Last week, Roth Capital Partners hosted several executives on its Crypto/Blockchain panel including: Clark Swanson-CEO and Vice Chairman of Blockcap, Darrin Feinstein-Executive Chairman and Co-Founder of Blockcap, Merrick Okamoto-Executive Chairman and CEO of Marathon Digital Holdings (NASDAQ: MARA), and Sheldon Bennett-Chief Operating Officer and Board Member of DMG Blockchain Solutions (TSX.V: DMGI) (OTCQB: DMGGF).
A summary of Roth’s takeaways from the panel conversation are detailed below.
What makes Bitcoin economically valuable? Given the debate as to whether BTC can be categorized as a currency, commodity, technology or something else, Roth asked its panelist to explain how they think about the value of Bitcoin. The main takeaways included that it is viewed as: 1) a store of value and 2) a portable/robust network for non-traditional banking (BlockFi). Part of the store of value appears to come from the limited supply of 21M BTC to ever be in existence (~18.6M already mined), which if we back out those “lost coins” (users without passwords) and some of the prominent creators and long term holders, makes the float of BTC even smaller. Additionally, as an argument as a store of value, it could help offset some potential inflationary pressures from monetary and fiscal policy measures.

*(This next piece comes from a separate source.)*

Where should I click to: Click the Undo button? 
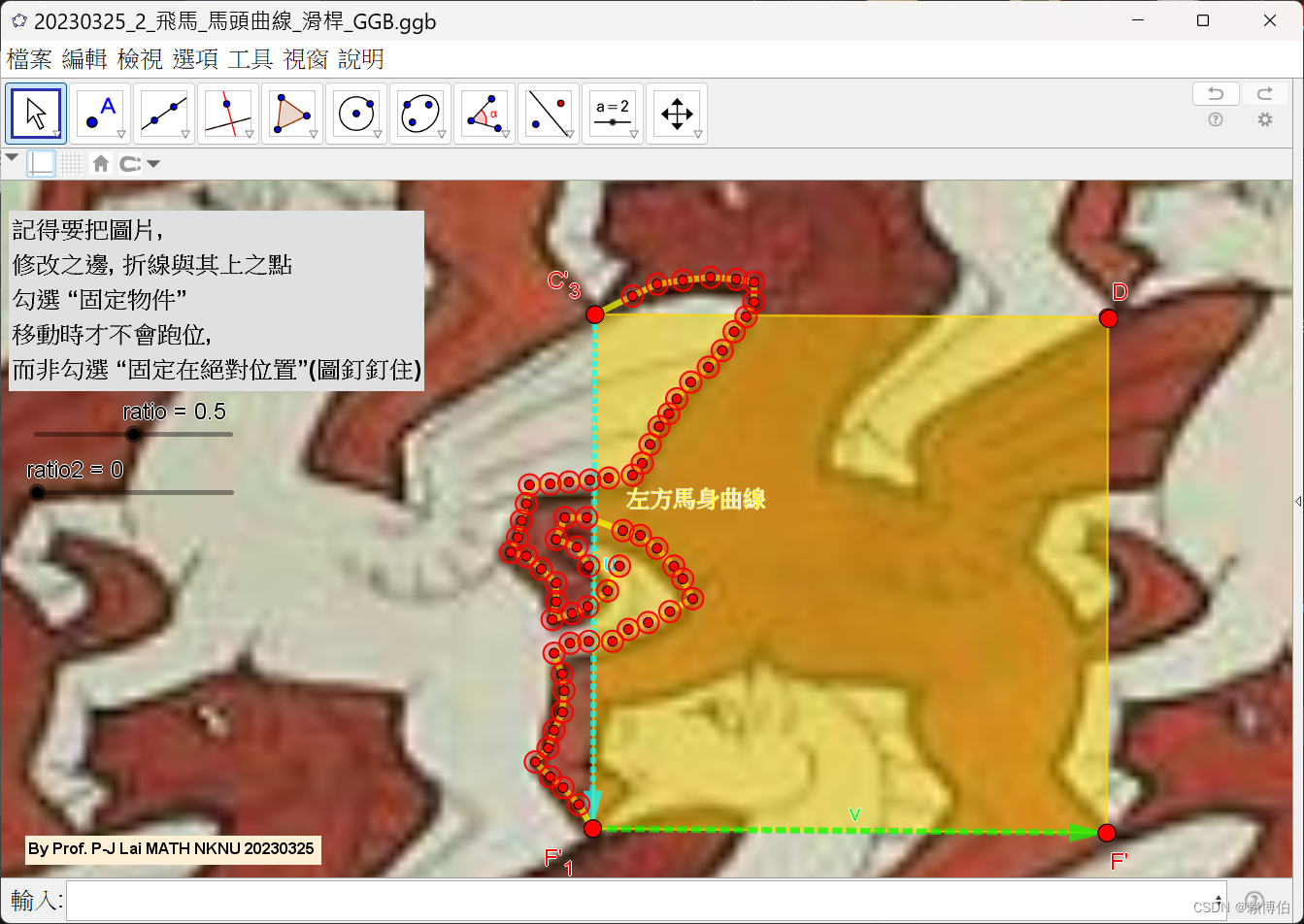click(1215, 92)
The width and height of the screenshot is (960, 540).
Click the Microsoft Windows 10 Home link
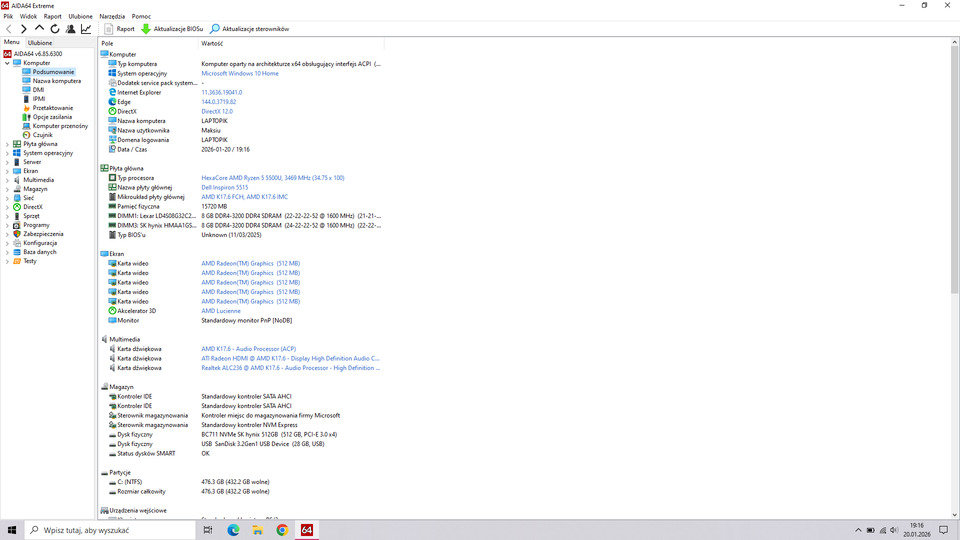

What Roth views as more interesting is the latter point, where blockchain and crypto can be augmented to provide an alternative banking system in parts of the world with a less developed banking/financial presence. Additionally, as the coins exist in a network, the value is also in the network, which can be accessed almost anywhere and becomes more valuable, robust and secure as more users participate in the network.
What it takes to be a miner. There are numerous factors to consider when it comes to entering the crypto mining space that span well beyond just the price of a coin (BTC in this example). Miners need to have a physical location to store and operate the mining machines, a reliable source of power and cooling, a pipeline of miners to add to the network, top-tier coders to mine the coins and other compliance (especially if publicly traded) and operational measures. Roth believes a key call out is the operational cycle of mining equipment.
Roth thinks of this as traditional CapEx, as new machines are being developed regularly which often make old mining rigs obsolete (or of less relative value). However, the rise in BTC price and interest in mining operations has caused shortages in mining rig inventory (also exacerbated by supply chain issues), making it increasingly more difficult to obtain the top-tier mining rigs. Therefore, companies have to be strategic in ordering their miners ahead of time (which can correlate with price drops and halvings). However, if miners are unable to get the latest equipment, there are instances where old machines can be “overclocked” to increase capabilities. Miners with access to ample rig inventory and long-term power agreements for inexpensive power, Roth believes, stand to benefit the most, as this industry only gets more competitive, and the process of mining for BTC more difficult.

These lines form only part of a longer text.